• **What you are asked to do**
Reprint the entries without altering anything.
------------------------------
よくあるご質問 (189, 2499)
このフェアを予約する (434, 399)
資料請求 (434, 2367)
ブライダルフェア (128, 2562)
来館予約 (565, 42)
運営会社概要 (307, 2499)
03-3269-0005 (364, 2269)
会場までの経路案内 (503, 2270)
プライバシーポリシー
------------------------------
• **Reply**
よくあるご質問 (189, 2499)
このフェアを予約する (434, 399)
資料請求 (434, 2367)
ブライダルフェア (128, 2562)
来館予約 (565, 42)
運営会社概要 (307, 2499)
03-3269-0005 (364, 2269)
会場までの経路案内 (503, 2270)
プライバシーポリシー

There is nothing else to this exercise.